Introduction
A telescope is no good without a good quality mount and neither are any good to you without some good quality eyepieces. The function of an eyepiece is to magnify the incoming rays of light and present them to the eye of the observer. Choosing which type of eyepiece to buy from the 6 or so popular designs can be bewildering but there are a couple of things to consider that will help.
If you have a ‘fast’ telescope (a telescope with a low f/ratio such as f/4 or f/5) then they tend to be less forgiving and higher quality eyepieces should be aimed for whereas ‘slower’ telescopes (with a high f/ratio around f/8 or f/9) can cope with lesser quality eyepieces and still yield a good sharp image.

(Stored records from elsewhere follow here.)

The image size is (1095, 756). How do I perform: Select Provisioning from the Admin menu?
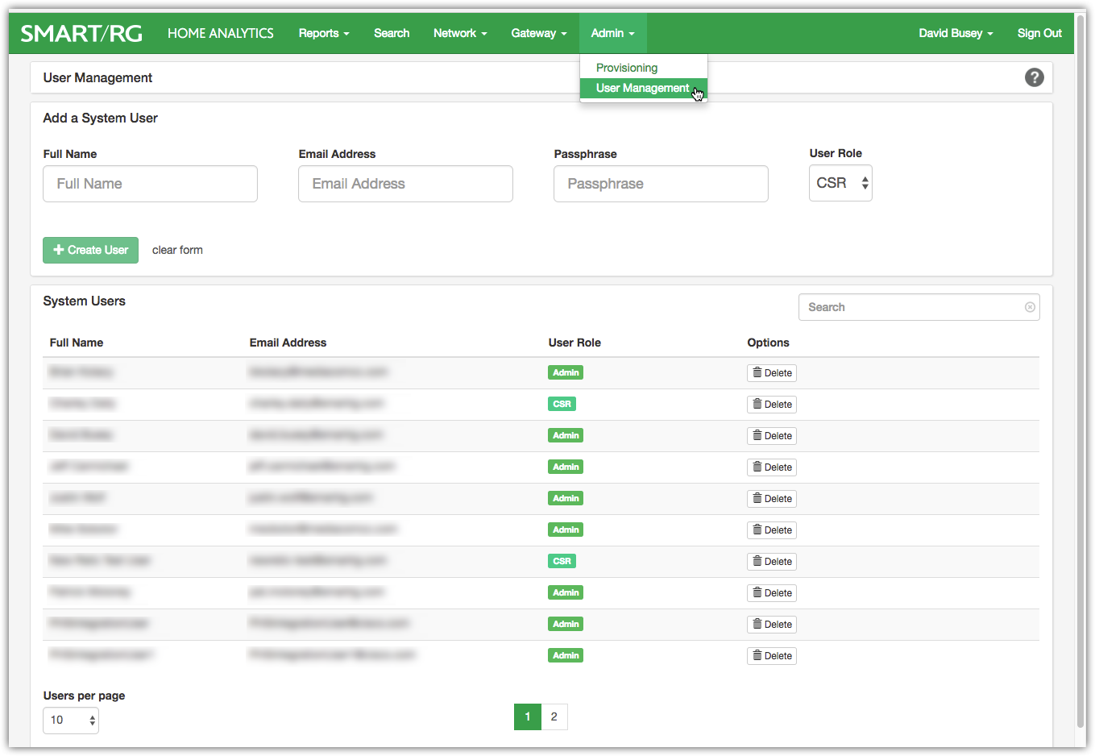coord(626,68)
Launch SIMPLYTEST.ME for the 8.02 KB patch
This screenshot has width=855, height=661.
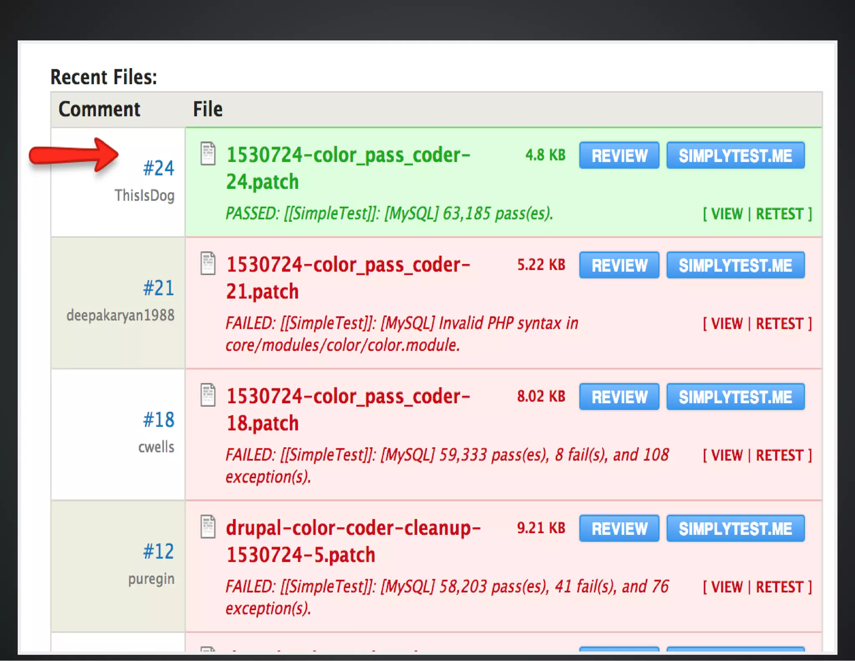[x=735, y=397]
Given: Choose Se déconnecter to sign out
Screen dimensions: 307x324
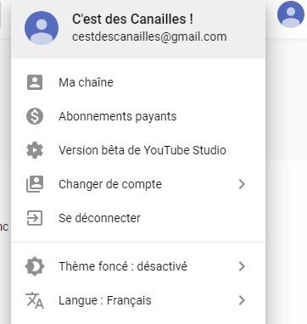Looking at the screenshot, I should click(x=138, y=218).
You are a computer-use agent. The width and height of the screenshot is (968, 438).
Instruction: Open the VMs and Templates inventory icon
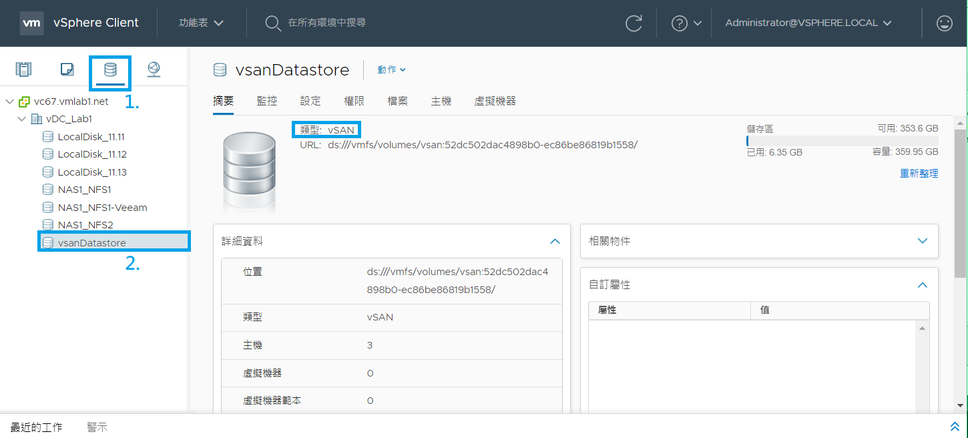point(67,69)
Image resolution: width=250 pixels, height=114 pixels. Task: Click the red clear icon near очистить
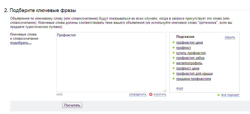[x=151, y=94]
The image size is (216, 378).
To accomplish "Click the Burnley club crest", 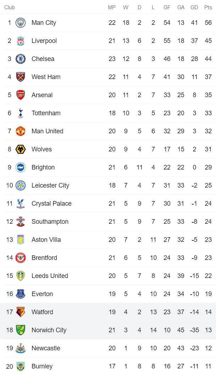I will [x=21, y=366].
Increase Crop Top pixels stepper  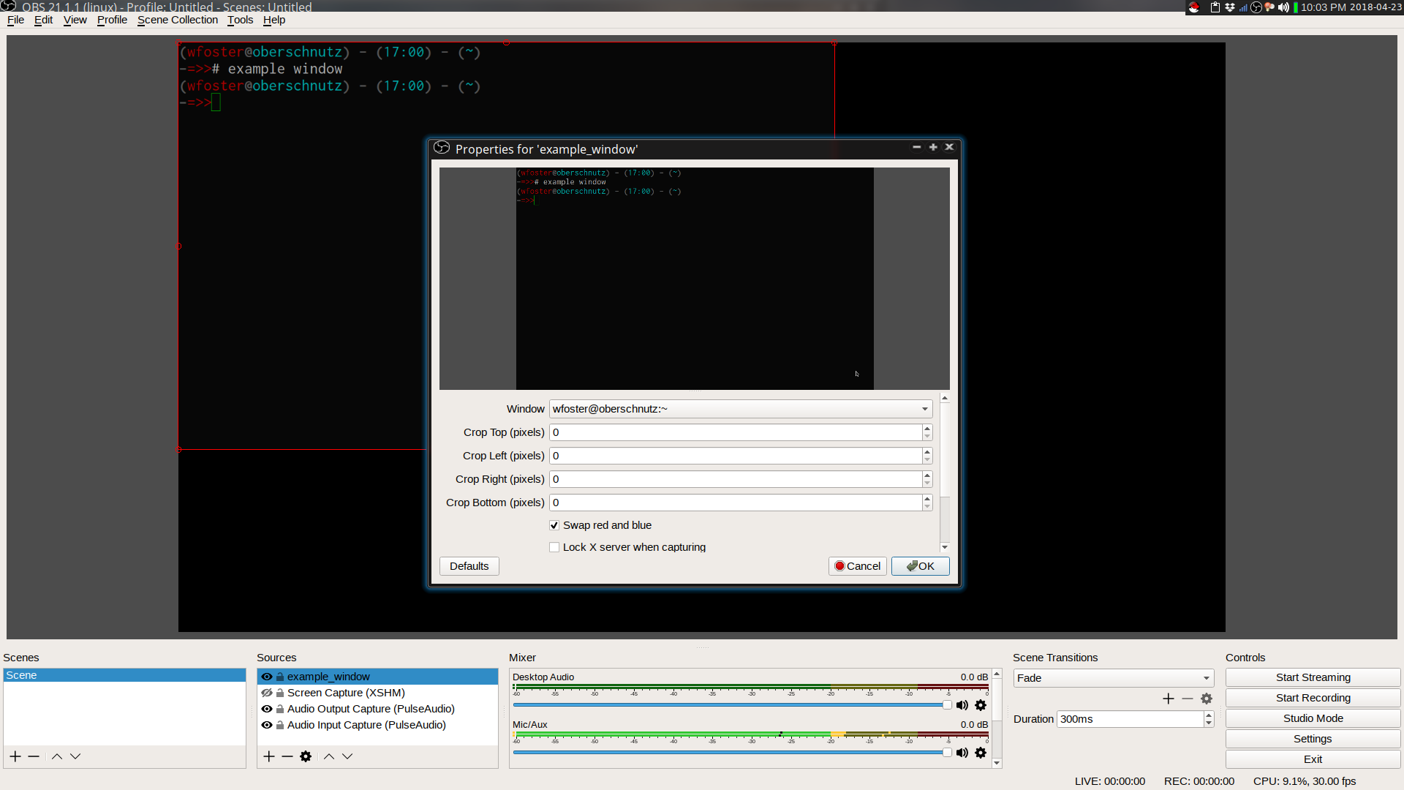point(927,429)
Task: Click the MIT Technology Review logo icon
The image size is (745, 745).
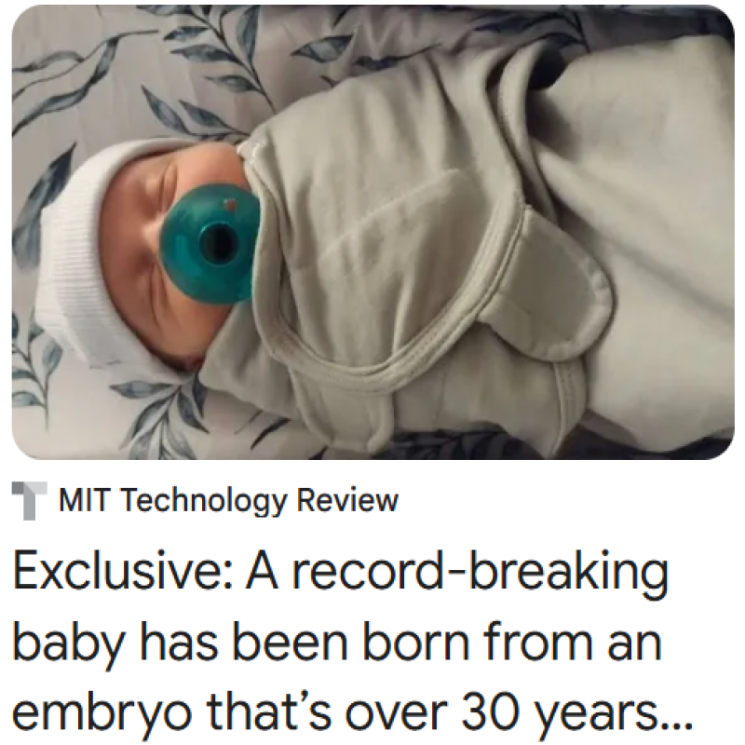Action: pyautogui.click(x=30, y=500)
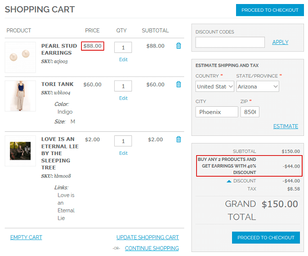Open the Country dropdown
Image resolution: width=308 pixels, height=256 pixels.
[215, 86]
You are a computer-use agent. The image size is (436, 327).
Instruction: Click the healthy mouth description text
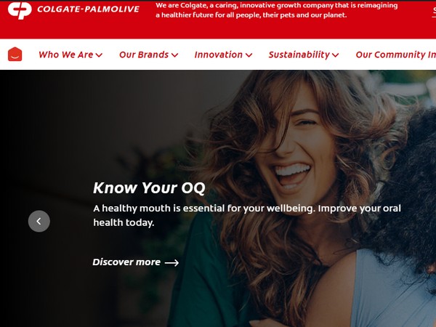point(247,215)

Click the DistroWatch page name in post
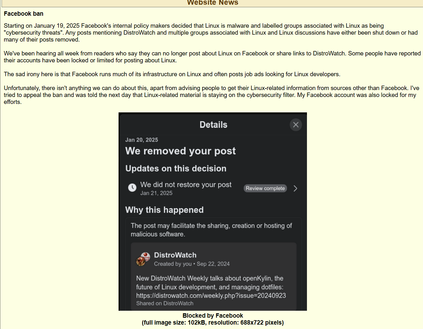click(175, 255)
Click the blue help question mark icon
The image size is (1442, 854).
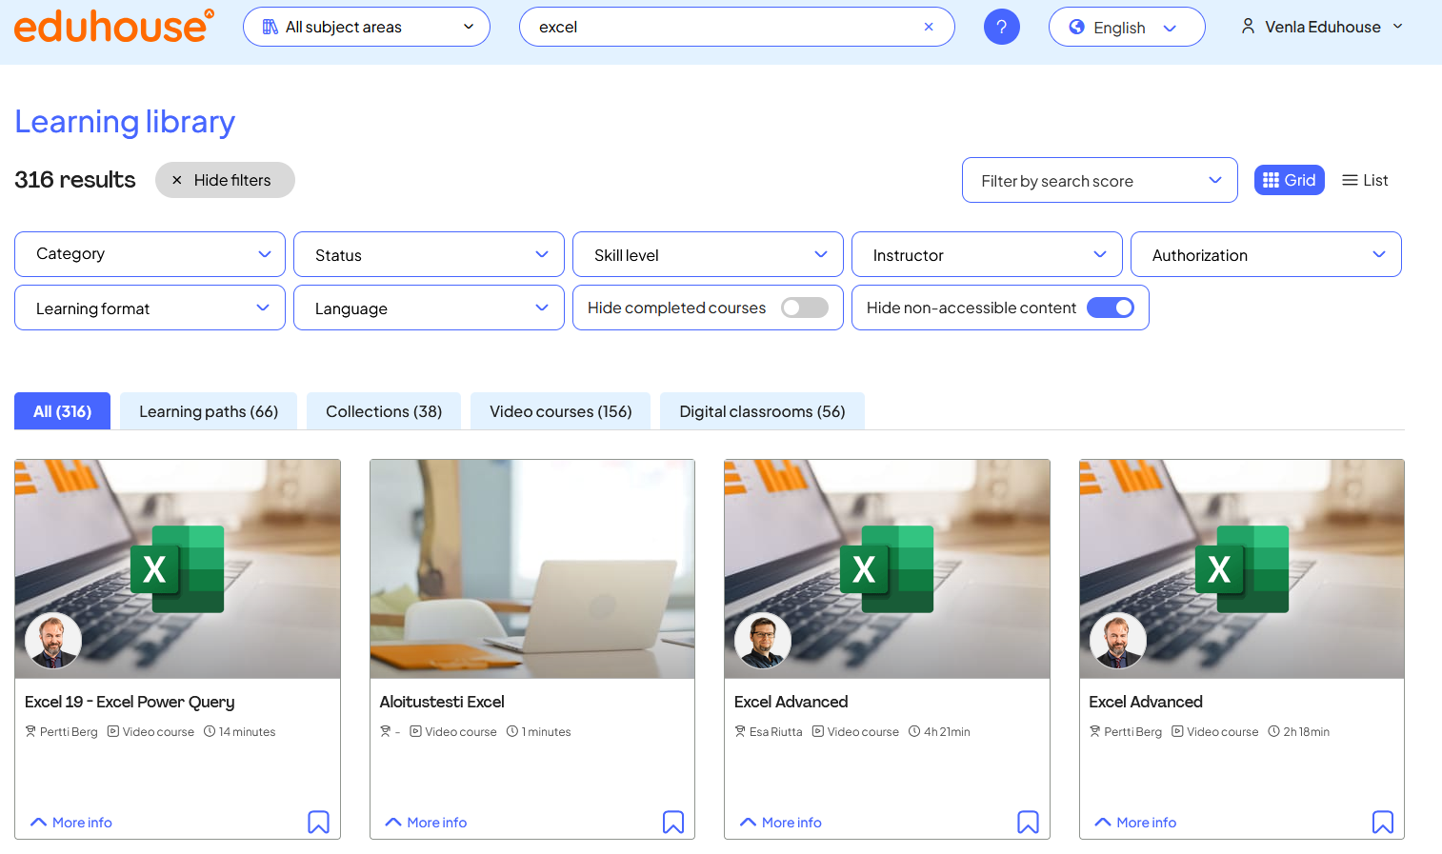[x=1001, y=27]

Something else to think about is eye relief. This is the distance between the outside of the eyepiece (or more accurately the outer surface of the lens) to your eye. Over the years I have tried many different eyepieces, some with such a low eye relief that I really had to squash my eye up to the eyepiece to see the image properly. Its all down to comfort and ensuring you see the full field of view rather than just the central part of it but its of more concern to those who wear glasses to observe. If this is you, then you should look for an eye relief of about 20 mm.
Magnification
The real challenge though when choosing eyepieces is which focal length or apparent field to go for. Like telescopes, eyepieces have a focal length and this determines the magnification that you will get with your particular telescope. Its a simply calculation; divide the focal length of the telescope by the focal length of the eyepiece to work out the magnification. For example, a telescope with a 1000mm focal length and a 15mm eyepiece will give a magnification of 66x so you will see an image 66x bigger than with the naked eye.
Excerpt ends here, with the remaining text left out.